> _What you are asked to do_: Output nothing but the lines from the beginning of the listing below through the line containing "You are a GUI", exactly as they stand, without pictures.

> _Record extracts_:
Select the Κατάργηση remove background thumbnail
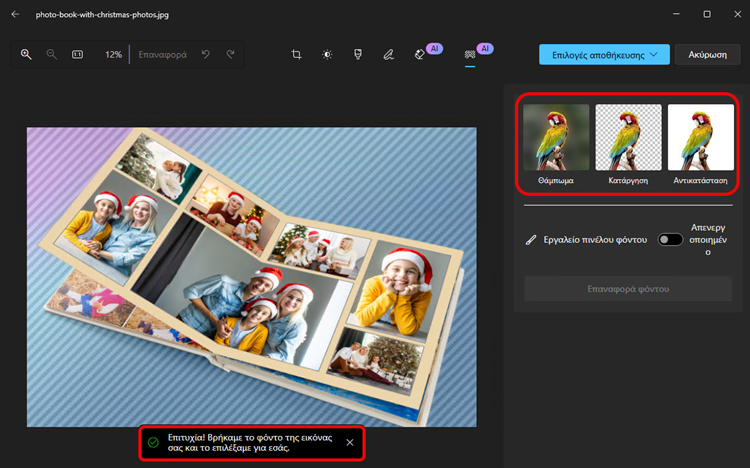The width and height of the screenshot is (750, 468). (x=628, y=138)
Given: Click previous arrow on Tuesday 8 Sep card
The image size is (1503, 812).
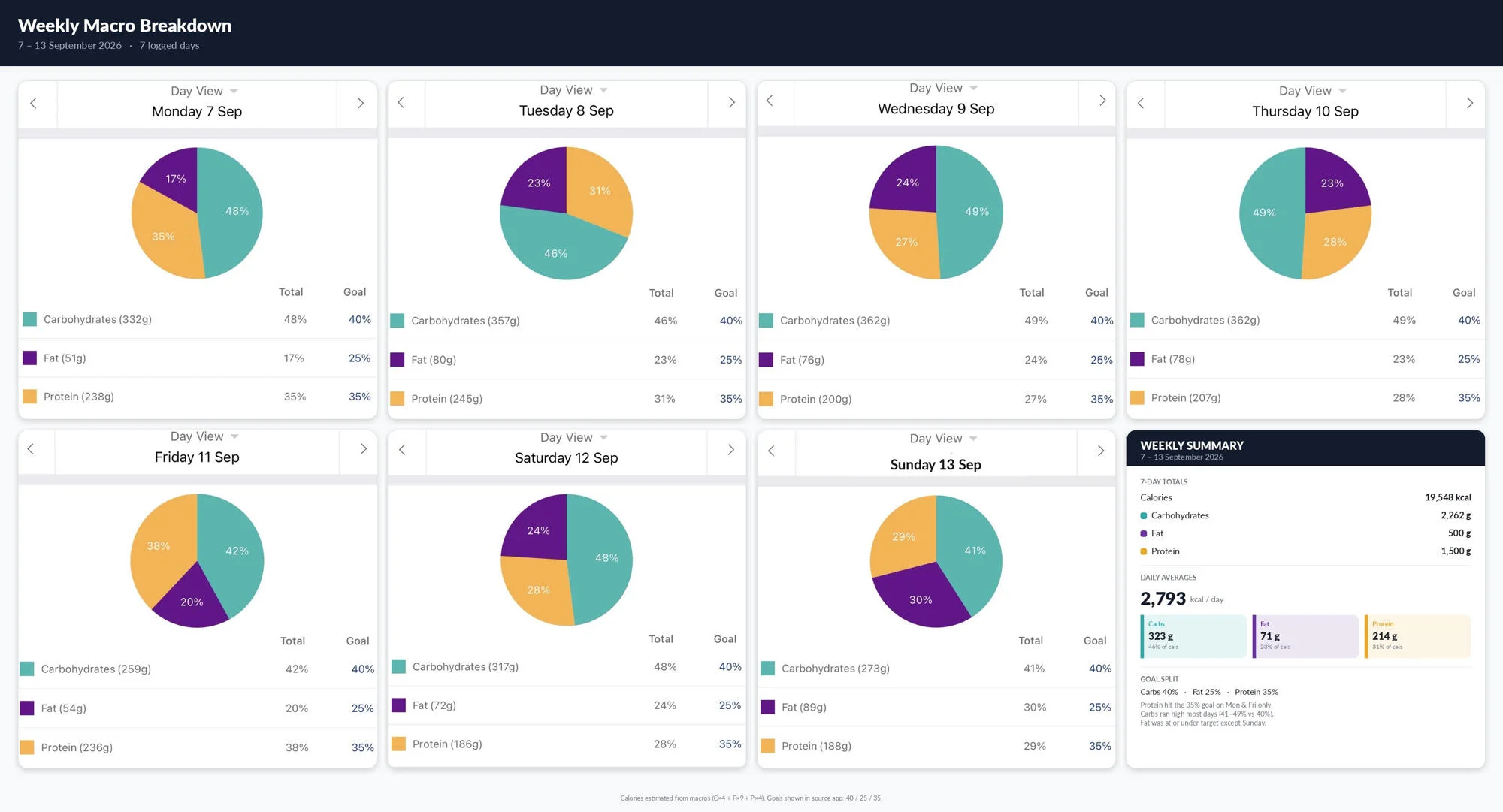Looking at the screenshot, I should point(401,103).
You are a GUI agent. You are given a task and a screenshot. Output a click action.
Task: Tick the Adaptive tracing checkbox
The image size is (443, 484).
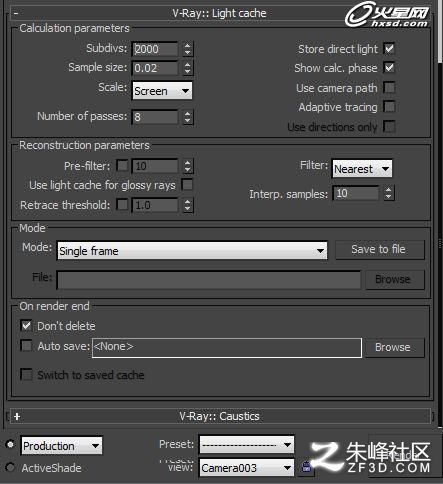click(389, 107)
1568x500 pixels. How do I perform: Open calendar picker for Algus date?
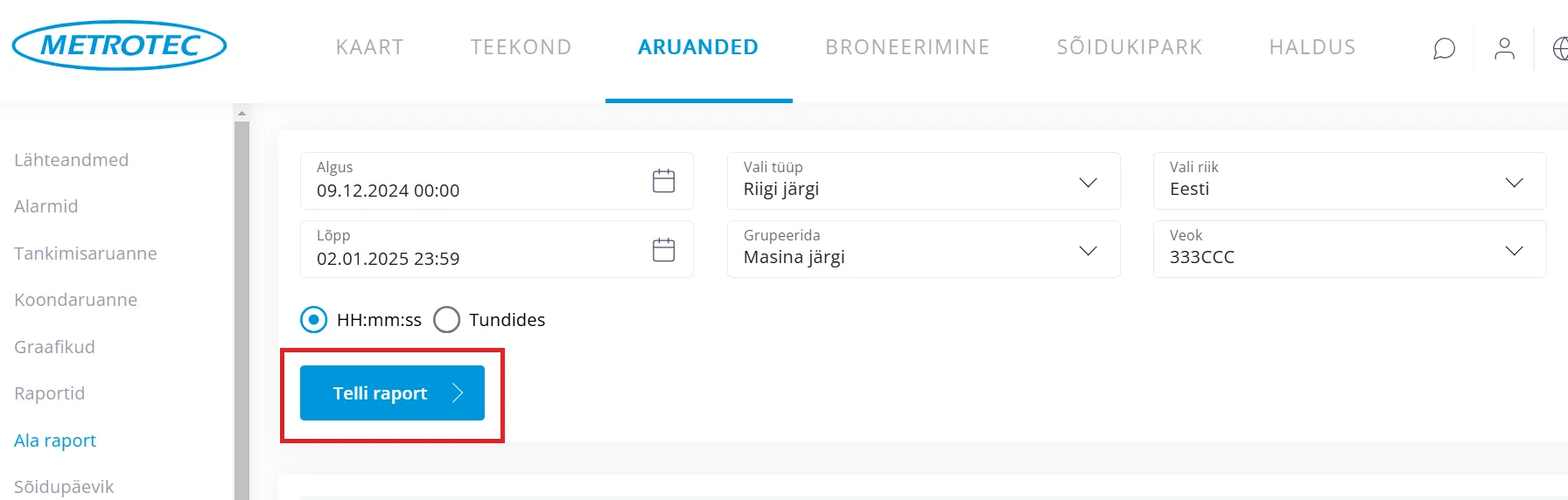click(663, 181)
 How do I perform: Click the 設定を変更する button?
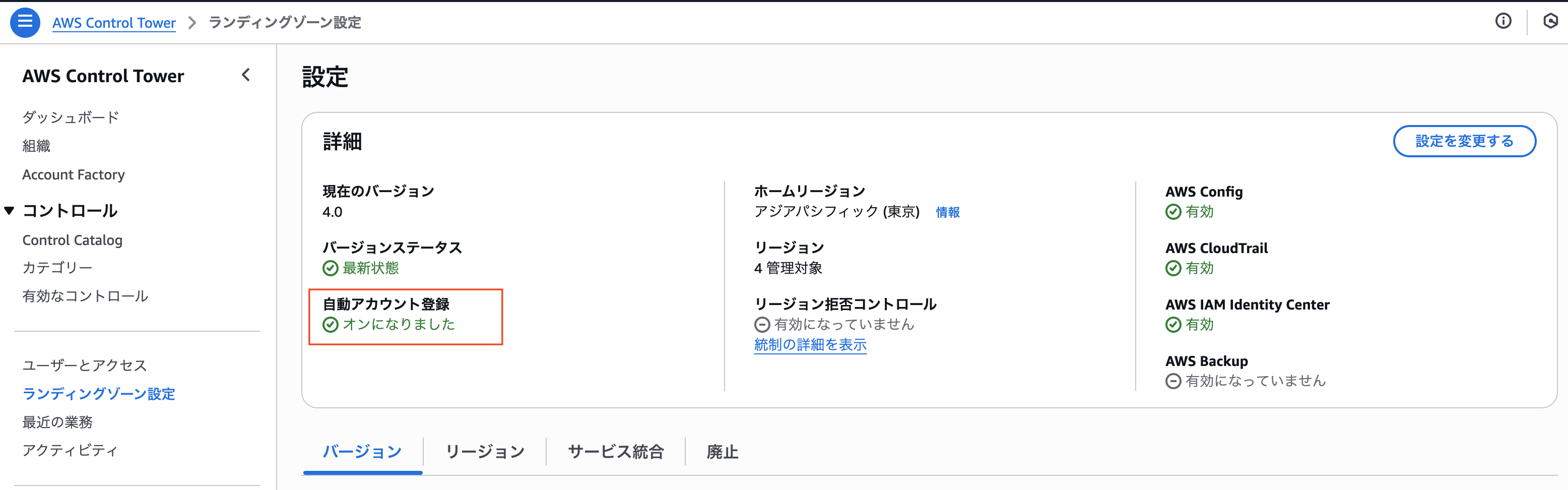coord(1465,141)
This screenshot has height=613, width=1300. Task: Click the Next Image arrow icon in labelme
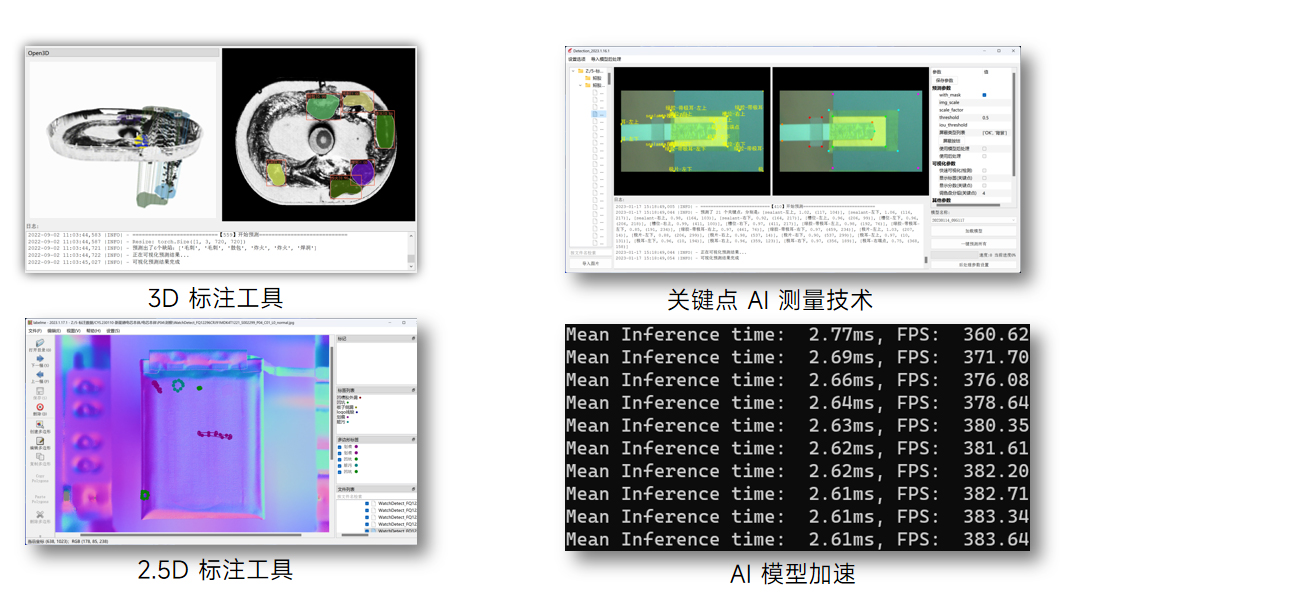[x=38, y=357]
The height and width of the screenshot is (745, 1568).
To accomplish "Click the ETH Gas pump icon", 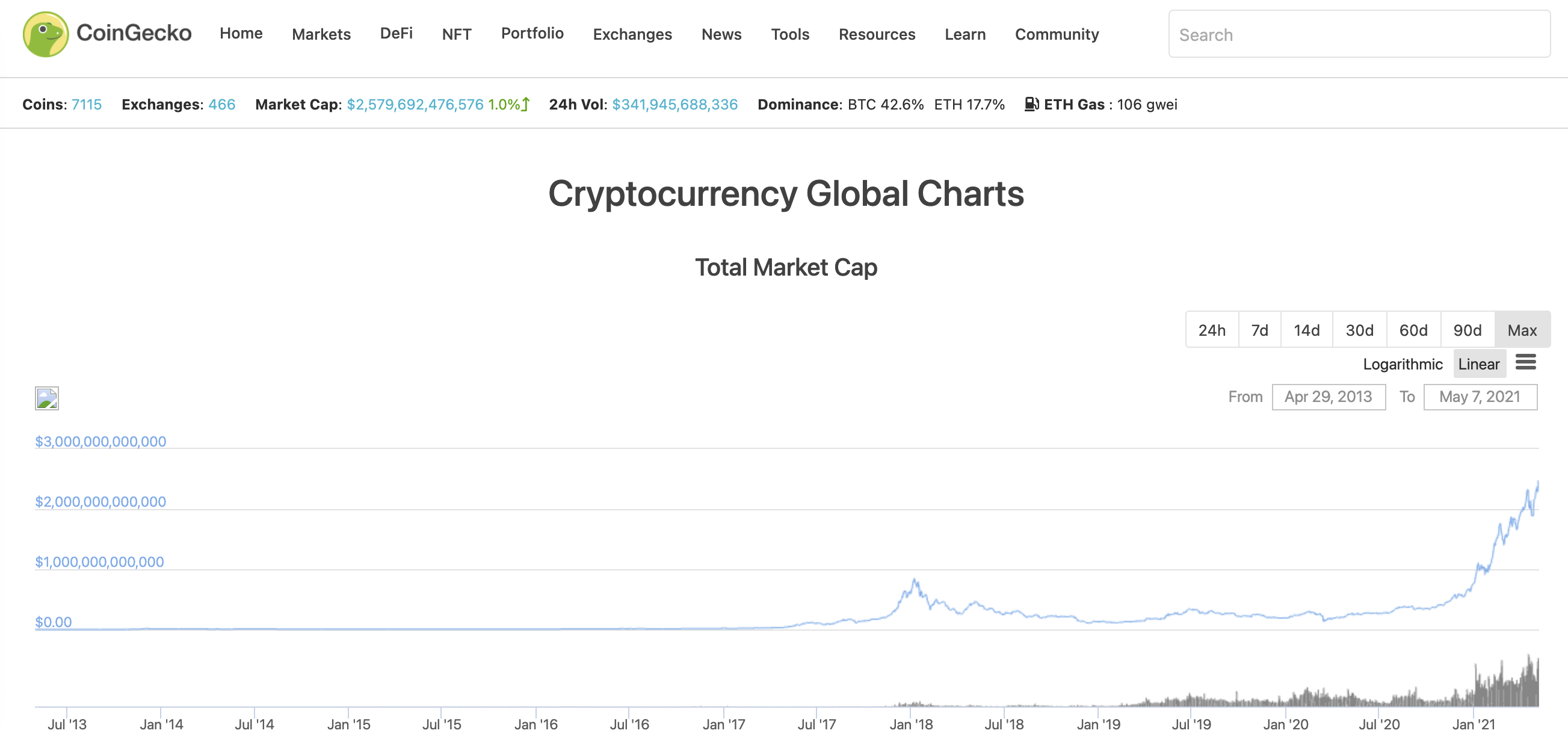I will point(1031,105).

> _Your solution_:
Select the Κατάργηση remove background thumbnail
The width and height of the screenshot is (750, 468). (x=628, y=138)
Given: Click previous arrow on Tuesday 8 Sep card
The image size is (1503, 812).
Looking at the screenshot, I should point(401,103).
You are a GUI agent. You are given a task and a screenshot. Output a click action.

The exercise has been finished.